Design & exploration (docs + spike only — no runtime impact)

This release also lands the design work from a long architecture session. None of
the below changes appliance behaviour — they are documents under docs/browser-lite/
and a throwaway proof under spikes/. Captured here so the decisions survive.

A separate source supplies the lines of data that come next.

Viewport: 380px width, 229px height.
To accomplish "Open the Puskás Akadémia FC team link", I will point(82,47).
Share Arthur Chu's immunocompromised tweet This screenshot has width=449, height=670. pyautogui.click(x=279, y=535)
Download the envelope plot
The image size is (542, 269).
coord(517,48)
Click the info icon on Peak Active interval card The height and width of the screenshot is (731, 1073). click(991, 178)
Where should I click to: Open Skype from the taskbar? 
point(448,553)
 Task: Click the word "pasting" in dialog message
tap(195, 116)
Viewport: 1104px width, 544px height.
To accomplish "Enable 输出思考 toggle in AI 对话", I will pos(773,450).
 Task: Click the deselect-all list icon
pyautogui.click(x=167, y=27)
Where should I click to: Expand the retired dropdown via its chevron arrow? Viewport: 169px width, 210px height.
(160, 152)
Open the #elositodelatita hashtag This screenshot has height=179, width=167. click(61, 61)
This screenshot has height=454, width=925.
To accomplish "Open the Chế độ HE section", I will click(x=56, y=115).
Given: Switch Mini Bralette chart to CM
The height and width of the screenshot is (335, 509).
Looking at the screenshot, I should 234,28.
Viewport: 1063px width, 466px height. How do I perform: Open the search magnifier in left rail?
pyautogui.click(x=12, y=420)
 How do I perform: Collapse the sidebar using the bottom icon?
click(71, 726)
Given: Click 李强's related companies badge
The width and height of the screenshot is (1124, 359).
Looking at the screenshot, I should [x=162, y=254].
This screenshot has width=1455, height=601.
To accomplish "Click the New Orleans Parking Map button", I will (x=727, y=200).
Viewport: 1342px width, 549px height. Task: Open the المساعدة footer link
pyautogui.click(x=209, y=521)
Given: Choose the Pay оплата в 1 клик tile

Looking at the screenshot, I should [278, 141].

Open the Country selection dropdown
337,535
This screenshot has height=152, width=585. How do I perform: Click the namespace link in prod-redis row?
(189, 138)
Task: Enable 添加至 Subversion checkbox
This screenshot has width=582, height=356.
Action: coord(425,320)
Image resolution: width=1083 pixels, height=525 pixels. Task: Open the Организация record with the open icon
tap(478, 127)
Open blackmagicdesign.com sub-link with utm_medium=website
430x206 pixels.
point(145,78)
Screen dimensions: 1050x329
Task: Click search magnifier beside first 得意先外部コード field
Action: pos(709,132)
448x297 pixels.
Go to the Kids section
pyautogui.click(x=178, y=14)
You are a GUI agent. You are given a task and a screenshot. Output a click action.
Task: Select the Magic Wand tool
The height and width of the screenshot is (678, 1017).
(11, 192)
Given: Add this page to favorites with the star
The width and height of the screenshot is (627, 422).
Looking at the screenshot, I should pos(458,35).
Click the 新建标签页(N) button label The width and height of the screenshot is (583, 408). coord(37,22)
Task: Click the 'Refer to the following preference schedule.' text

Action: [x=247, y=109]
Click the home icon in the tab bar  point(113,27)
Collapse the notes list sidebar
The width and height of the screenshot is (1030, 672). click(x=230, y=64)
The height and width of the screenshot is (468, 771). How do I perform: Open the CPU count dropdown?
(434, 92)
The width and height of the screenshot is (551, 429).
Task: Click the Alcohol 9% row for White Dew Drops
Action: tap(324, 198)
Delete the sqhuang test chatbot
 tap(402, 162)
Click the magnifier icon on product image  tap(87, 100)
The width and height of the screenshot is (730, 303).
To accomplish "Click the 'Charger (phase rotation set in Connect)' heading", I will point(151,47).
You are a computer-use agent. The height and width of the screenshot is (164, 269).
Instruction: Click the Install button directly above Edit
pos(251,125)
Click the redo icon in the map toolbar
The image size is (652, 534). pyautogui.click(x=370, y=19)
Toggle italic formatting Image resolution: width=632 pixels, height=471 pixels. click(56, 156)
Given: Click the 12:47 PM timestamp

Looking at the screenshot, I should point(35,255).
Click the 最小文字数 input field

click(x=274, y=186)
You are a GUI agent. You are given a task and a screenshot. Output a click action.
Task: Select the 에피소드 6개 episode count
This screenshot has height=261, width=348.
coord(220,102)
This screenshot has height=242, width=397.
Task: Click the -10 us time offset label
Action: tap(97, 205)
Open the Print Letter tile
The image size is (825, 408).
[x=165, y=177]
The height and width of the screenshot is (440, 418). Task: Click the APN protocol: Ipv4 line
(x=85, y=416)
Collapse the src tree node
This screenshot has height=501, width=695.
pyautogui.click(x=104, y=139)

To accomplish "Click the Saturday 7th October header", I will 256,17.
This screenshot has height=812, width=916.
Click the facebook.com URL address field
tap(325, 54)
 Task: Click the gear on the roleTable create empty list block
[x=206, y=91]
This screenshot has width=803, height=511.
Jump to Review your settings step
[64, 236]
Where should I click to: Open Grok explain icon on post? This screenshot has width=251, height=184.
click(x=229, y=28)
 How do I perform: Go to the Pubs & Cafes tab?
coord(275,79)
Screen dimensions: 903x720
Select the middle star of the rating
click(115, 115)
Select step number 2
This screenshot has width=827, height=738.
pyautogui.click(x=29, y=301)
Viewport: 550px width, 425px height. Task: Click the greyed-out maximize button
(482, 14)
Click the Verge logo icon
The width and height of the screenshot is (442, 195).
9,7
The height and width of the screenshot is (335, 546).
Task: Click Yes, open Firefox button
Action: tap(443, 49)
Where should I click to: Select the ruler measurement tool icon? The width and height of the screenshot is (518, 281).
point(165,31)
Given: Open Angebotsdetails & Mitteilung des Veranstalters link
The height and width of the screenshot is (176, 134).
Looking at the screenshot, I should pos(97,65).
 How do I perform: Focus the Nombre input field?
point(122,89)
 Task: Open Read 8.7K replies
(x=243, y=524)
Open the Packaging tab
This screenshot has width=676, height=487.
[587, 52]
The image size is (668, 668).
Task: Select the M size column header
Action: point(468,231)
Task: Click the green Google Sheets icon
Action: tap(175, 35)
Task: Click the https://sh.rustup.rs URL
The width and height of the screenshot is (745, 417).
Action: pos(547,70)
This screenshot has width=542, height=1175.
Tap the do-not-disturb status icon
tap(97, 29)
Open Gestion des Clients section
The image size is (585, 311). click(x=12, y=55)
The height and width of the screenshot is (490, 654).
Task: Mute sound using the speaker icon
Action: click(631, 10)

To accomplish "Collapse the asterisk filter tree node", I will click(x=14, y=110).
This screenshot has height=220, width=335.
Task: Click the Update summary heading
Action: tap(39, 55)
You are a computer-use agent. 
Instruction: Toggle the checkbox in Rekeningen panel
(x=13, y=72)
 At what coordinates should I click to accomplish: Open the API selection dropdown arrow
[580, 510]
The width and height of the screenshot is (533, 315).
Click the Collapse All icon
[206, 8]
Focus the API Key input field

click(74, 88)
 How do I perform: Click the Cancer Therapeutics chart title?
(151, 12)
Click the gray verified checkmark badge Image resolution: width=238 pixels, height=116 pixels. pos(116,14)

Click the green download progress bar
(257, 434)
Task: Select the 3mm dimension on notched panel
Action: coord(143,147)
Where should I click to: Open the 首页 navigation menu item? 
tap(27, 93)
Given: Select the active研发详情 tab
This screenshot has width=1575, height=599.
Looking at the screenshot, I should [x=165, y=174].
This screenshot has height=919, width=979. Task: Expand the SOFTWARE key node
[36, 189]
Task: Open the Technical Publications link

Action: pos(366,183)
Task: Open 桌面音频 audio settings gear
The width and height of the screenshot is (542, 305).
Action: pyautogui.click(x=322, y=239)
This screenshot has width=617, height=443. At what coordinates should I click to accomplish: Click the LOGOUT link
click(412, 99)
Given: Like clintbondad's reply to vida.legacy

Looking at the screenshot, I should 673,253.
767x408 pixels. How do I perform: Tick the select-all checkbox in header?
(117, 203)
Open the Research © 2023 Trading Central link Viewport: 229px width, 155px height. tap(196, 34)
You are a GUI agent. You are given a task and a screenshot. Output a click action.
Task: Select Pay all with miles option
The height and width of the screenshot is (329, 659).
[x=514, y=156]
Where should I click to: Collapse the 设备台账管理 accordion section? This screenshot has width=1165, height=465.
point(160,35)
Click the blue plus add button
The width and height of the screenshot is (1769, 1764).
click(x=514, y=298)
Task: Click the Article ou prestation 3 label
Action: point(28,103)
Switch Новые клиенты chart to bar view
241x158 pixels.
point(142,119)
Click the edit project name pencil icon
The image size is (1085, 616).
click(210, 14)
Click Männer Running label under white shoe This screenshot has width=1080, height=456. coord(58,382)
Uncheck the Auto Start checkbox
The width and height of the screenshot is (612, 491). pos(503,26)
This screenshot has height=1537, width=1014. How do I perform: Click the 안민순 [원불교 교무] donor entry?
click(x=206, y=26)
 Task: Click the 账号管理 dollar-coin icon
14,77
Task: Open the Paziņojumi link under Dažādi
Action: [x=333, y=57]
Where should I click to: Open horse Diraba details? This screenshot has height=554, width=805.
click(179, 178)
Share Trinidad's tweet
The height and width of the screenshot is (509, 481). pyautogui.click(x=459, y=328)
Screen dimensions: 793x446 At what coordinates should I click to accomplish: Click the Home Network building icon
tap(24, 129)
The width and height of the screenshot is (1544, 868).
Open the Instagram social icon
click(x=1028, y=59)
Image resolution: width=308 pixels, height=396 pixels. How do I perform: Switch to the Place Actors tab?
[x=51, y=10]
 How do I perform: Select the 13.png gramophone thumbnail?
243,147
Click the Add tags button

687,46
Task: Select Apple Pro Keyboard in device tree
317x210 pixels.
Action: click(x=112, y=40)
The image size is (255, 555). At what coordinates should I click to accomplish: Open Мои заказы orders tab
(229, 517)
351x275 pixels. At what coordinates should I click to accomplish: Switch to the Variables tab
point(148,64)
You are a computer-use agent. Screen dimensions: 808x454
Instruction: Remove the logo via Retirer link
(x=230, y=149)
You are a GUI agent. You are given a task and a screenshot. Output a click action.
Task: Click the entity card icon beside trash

• LXD → Docker compute, de-risked by a passing spike — spikes/docker-instance/
  (backend.py = a ComputeBackend seam + DockerComputeBackend; run_spike.sh;
  Dockerfile.instance; README.md). Ran end-to-end on the OUTER appliance VM
  (aarch64, Docker 29.1.3): create → boot (inner dockerd 16s) → shell → docker-in-
  instance (DinD) → persistence across stop/start → status/IP → terminate, all green.
  Finding: VM semantics are tractable on Docker (no systemd needed — tini+sshd+dockerd);
  the one real cost is --privileged for DinD. Direction: replace the ~45 _lxd_* /
  _multipass_* functions + core/runtime_bridge.py with a Docker ComputeBackend.
• Vyomi Lite — full browser architecture — docs/browser-lite/ARCHITECTURE.md
  (master) plus VYOMI-LITE-DESIGN.md, VYOMI-LITE-MASTER-SPEC.md, IN-MEMORY-PLAN.md.
  A browser-native edition where server.py runs in Pyodide, every backing
  container is replaced by an in-memory/WASM engine (PGlite · moto · cedar-wasm ·
  WebCrypto · BlobEngine+OPFS · in-proc pub/sub/queue/event), the SPA is served via a
  service-worker fetch⇄ASGI shim, and state persists to OPFS/IndexedDB.
• Networking as a fractal — tab = host, browser = Availability Zone (same-origin
  tabs share a SharedWorker hub enforcing VPC security groups over tcpip.js real
  TCP), federated browsers = VPC/region (WebRTC/overlay, e.g. Tailscale-wasm),
  devices = multi-region. Two tabs of WASM emulators form a real, SG-enforced VPC.
• Compute backends — ProviderFacade → InstanceManager (budget/quota) → RuntimeBackend: Simulated · Pyodide(Py) · WebContainers/BrowserPod(Node) ·
  CheerpJ(Java) · Container2Wasm(any image) · RemoteDocker(real host). Per-language
  WASM matrix documented (§4a). Decision: integrate runtimes, do not build a
  Docker-in-WASM kernel — moat stays in conformance + airgapped, not the runtime.
• CloudSim in the browser — keep the real engine via CheerpJ (CloudSimBackend
  with CheerpJBackend; gated on CheerpJ Java-17 support, since CloudSim Plus 8.5.7
  needs Java 17), or default to the existing Python local-fallback.
• Product & licensing model — Vyomi Lite (B2C, browser, single-tenant) vs
  Vyomi Enterprise (B2B, real compute, airgapped) as two backends of one codebase
  (VYOMI_BACKEND flag). One emulator = one appliance = one browser profile = one
  tenant = one license seat, bound by a WebCrypto non-extractable keypair
  (extends core/license_remote.py); seat enforcement is server-side. Free tier =
  anonymous simulation-only, with a sign-in 30-day real-compute trial → simulation-
  only (account-anchored, server-enforced). Multi-tenant = multiple peered appliances
  (browser-as-tenant).
• MVP scope — AWS-only, single-tenant: S3 (OPFS) · DynamoDB (moto) · IAM
  (cedar-wasm) core; SQS · RDS (PGlite) · minimal EC2 compute as stretch; the other 8
  AWS services + GCP/Azure + SDN + multi-AZ deferred. ~16 weeks / 2–3 engineers, with a
  week-2 GO/NO-GO gate on the Pyodide + fetch⇄ASGI shell spike. Conformance measured by
  running the existing 35/35 harness against the Lite build.

---

Artifacts

• SHA256SUMS
• cloud-learn-0.1.0.tar.gz
• cloud-learn-2.0.7-1.noarch.rpm
• cloud-learn-2.0.7.tar.gz
• cloud-learn_2.0.7_all.deb

Docker image: docker pull vyomi/appliance:2.0.7
Install: curl -fsSL https://raw.githubusercontent.com/vyomi-cloud/appliance/main/install.sh | bash
SHA256 checksums: see SHA256SUMS in attached artifacts.